LGBT Genealogy

National Coming Out Day was last week, a day set aside to give lesbian, gay, bisexual and transsexual people encouragement and space to come out of the closet to their friends, colleagues, or family.  And one such “coming out” rang out loud and proud in the genealogy community, despite being completely unsurprising to anyone who’d met the geneablogger extraordinaire.

There is far more gay-ness in family trees than many genealogists are likely to admit or even realize.  We study vital records — marriage records and birth certificates, records often associated with the fruits of a heterosexual relationship.  Plus, reasons for getting into genealogy are about as plentiful as genealogists, children often playing a role.  Many, myself included, catch the bug in part because of the desire to share family history with future generations, often ones own children.

If it sounds like I’m hedging my bets in that last sentence, it’s because I am. The simple fact is that every family is unique.  Yet, when a predominantly heterosexual group of people start talking about family structures, you get a lot of generalizations that don’t actually stand up in reality.

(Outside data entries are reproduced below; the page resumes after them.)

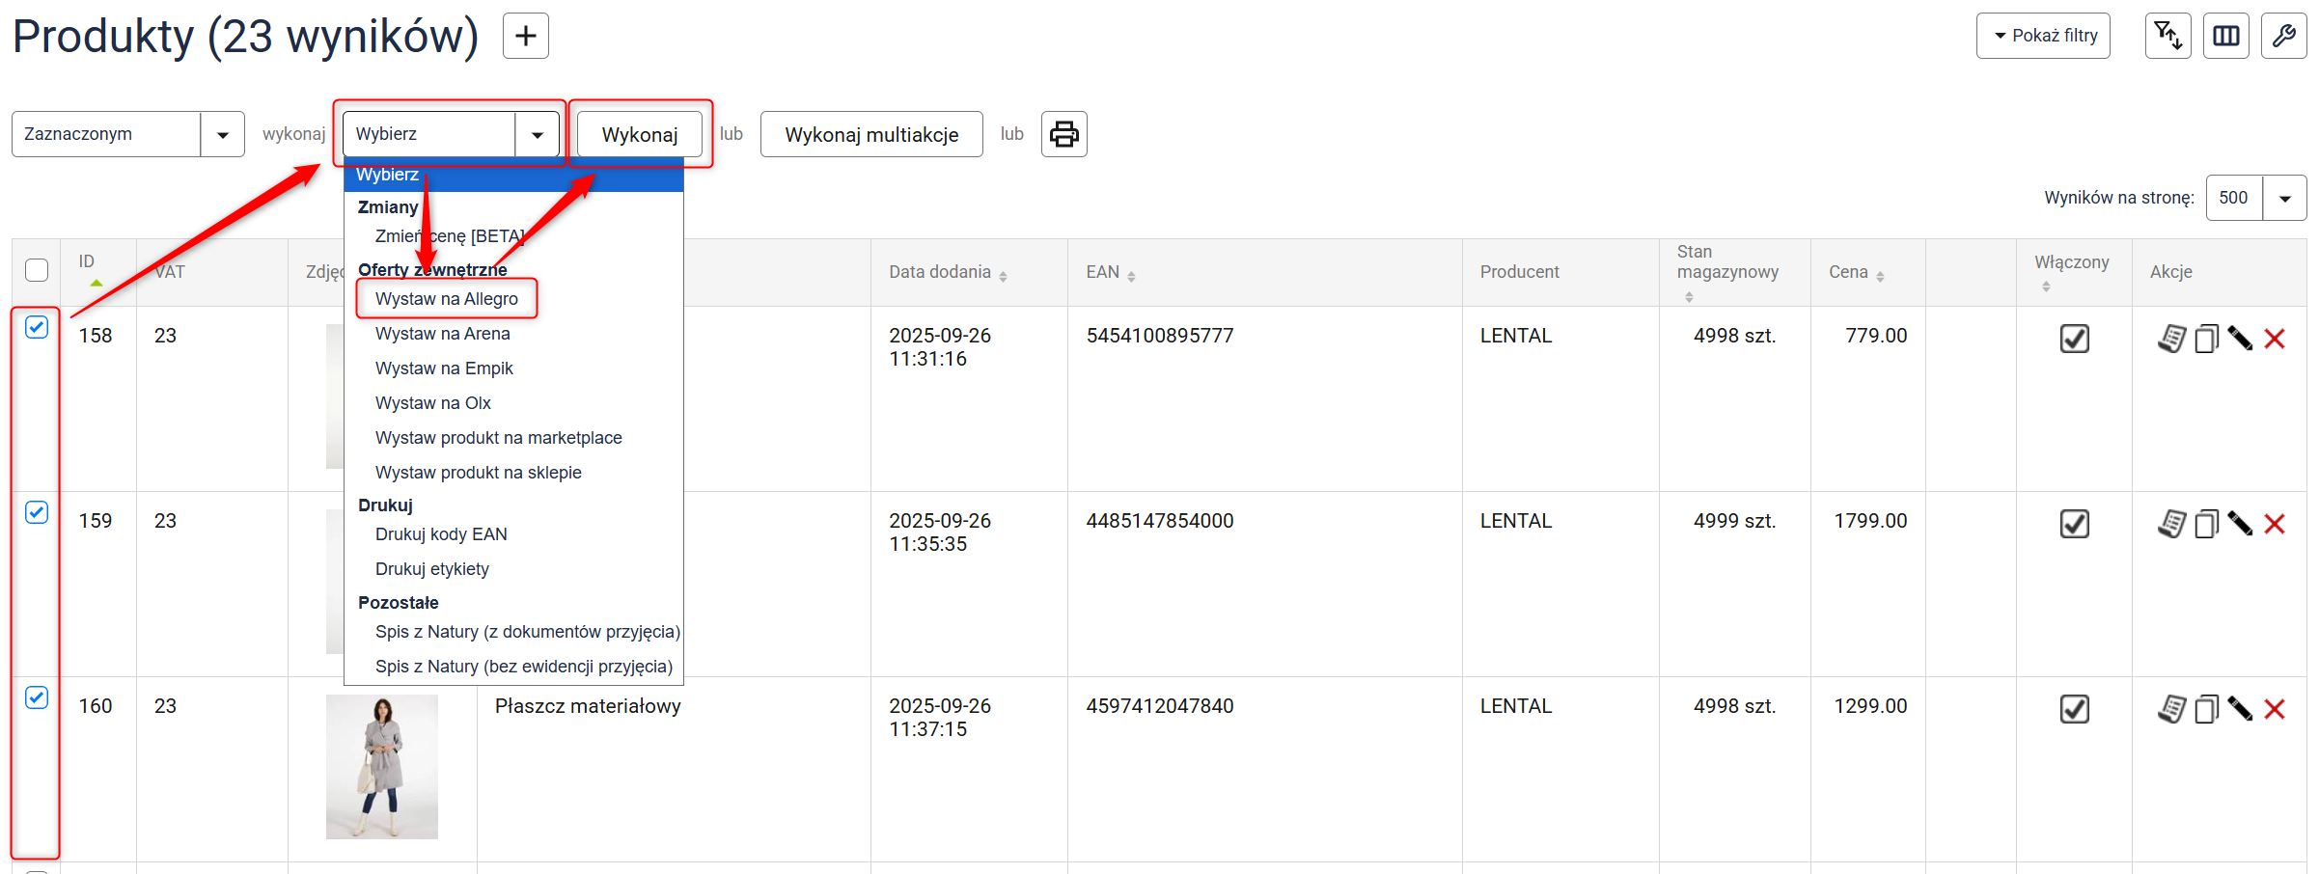2319x874 pixels.
Task: Open the wrench settings icon
Action: pyautogui.click(x=2283, y=37)
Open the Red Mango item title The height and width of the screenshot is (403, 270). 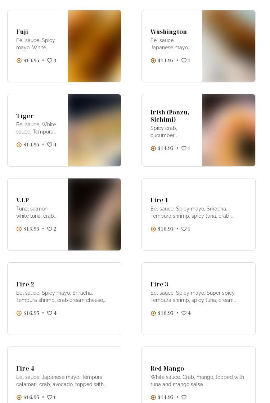tap(167, 368)
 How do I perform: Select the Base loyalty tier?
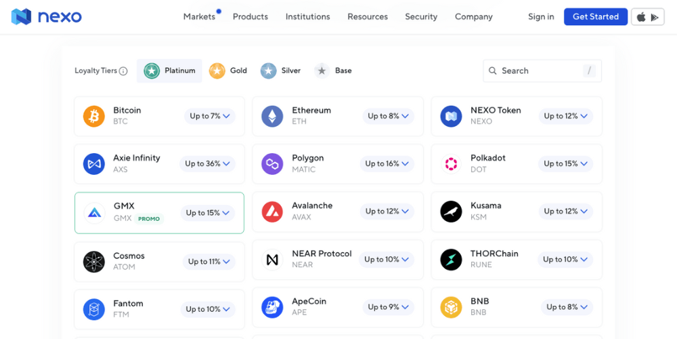[334, 71]

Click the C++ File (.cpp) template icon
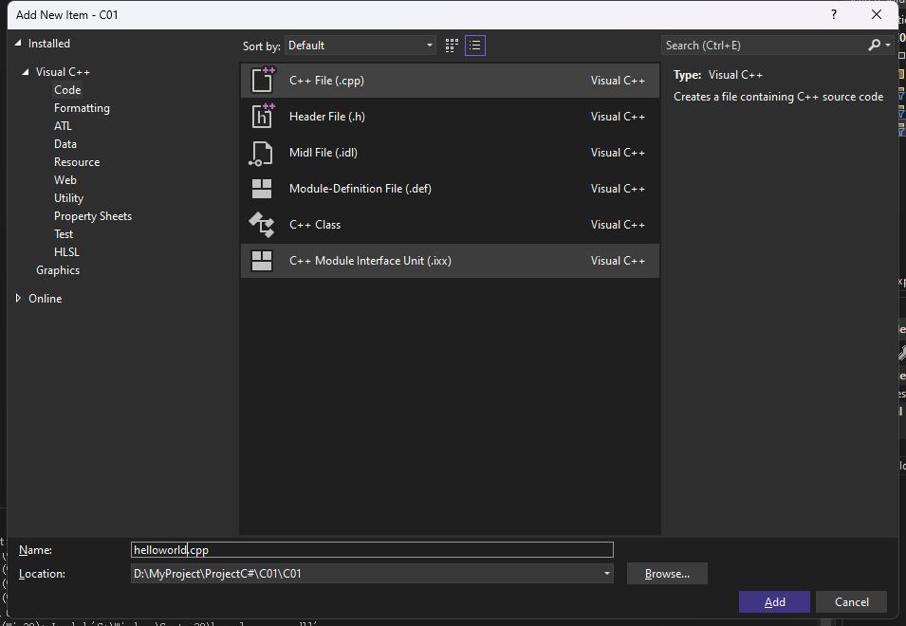coord(262,81)
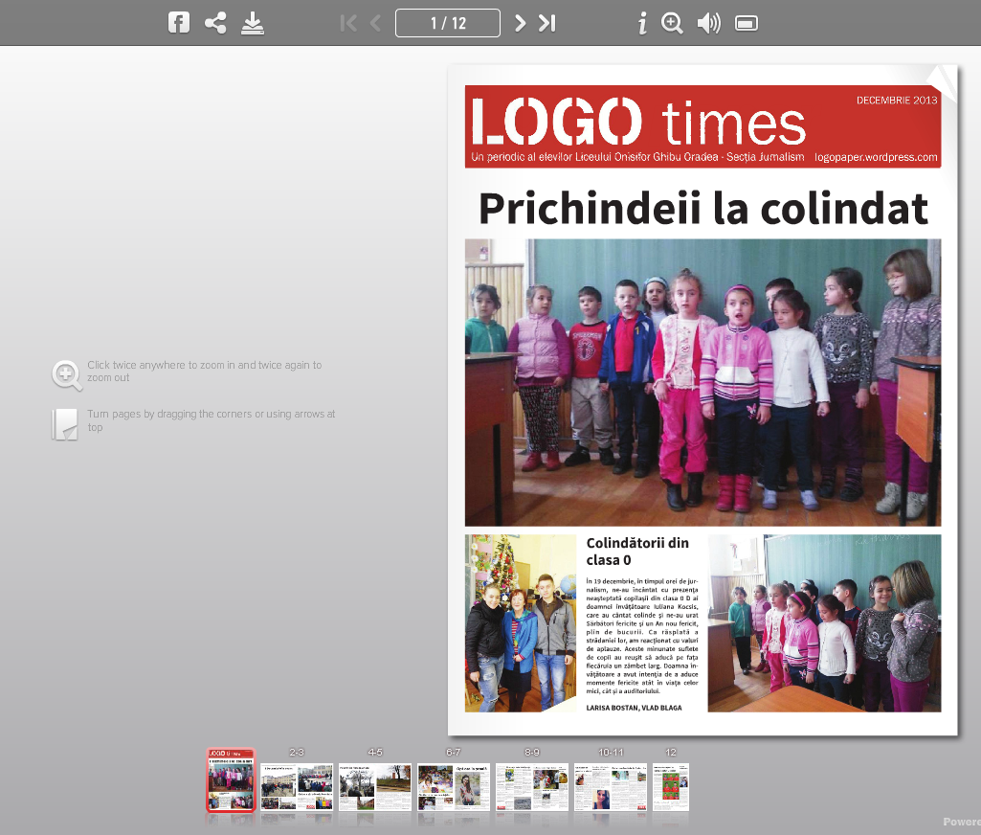Open page 12 thumbnail
This screenshot has width=981, height=835.
point(671,786)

The reality is that many (but not all) homosexuals and transsexuals have come to understand their sexuality or gender later in life.

The reality is that many (but not all) homosexuals and transsexuals have had “traditional” family structures before coming to terms with their own identity.

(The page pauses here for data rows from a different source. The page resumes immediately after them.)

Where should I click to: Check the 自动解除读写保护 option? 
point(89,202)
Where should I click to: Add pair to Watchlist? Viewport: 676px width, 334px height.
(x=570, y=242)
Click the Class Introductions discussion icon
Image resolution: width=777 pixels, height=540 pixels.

The reality is that many (but not all) homosexuals and transsexuals have had kids, even before adoption and surrogacy became feasible for same-sex couples.

The reality is that many (but not all) homosexuals and transsexuals are very close to their family before and/or after their “coming out.”

The reality is that even in situations where someone has come out to their family and been rejected, it doesn’t necessarily mean that person becomes uninterested in their family history.

The reality is that the 2010 US census estimated 135K same-sex married couples and over 500K same-sex unmarried couples in the US.  To my knowledge, no one has ever done an estimate of same-sex households in 1900 America.

The reality is that, if prevalence estimates are correct, and 1 in 10 people are born gay, then every genealogist can probably point to an unmarried collateral, a brother or sister of their ancestor, and say, yup, they may have been gay.  That genealogist might even be right.

And the not-so-simple reality is that just because an ancestor married and had one or more children, it doesn’t mean that ancestor wasn’t a lesbian, gay, bisexual or transsexual, who chose early or late to live within societies structures rather than fight against them, a fight which far too often could result in death.

So when you look at large diverse cities with large gay populations like San Francisco or New York through a genealogist’s lens, don’t forget that people who moved there came from somewhere else and had parents and sometimes a husband or wife and kids.  And their own children or the children of their brother or sister or cousin might look at the family tree and wonder “What happened to Uncle John?”  Or “Why did Grandma leave the family all of a sudden?” If we try to maintain that genealogy is a study of heterosexuals, we’ll miss out on the opportunity to honor all of our relatives for who they were not for who we think they should have been.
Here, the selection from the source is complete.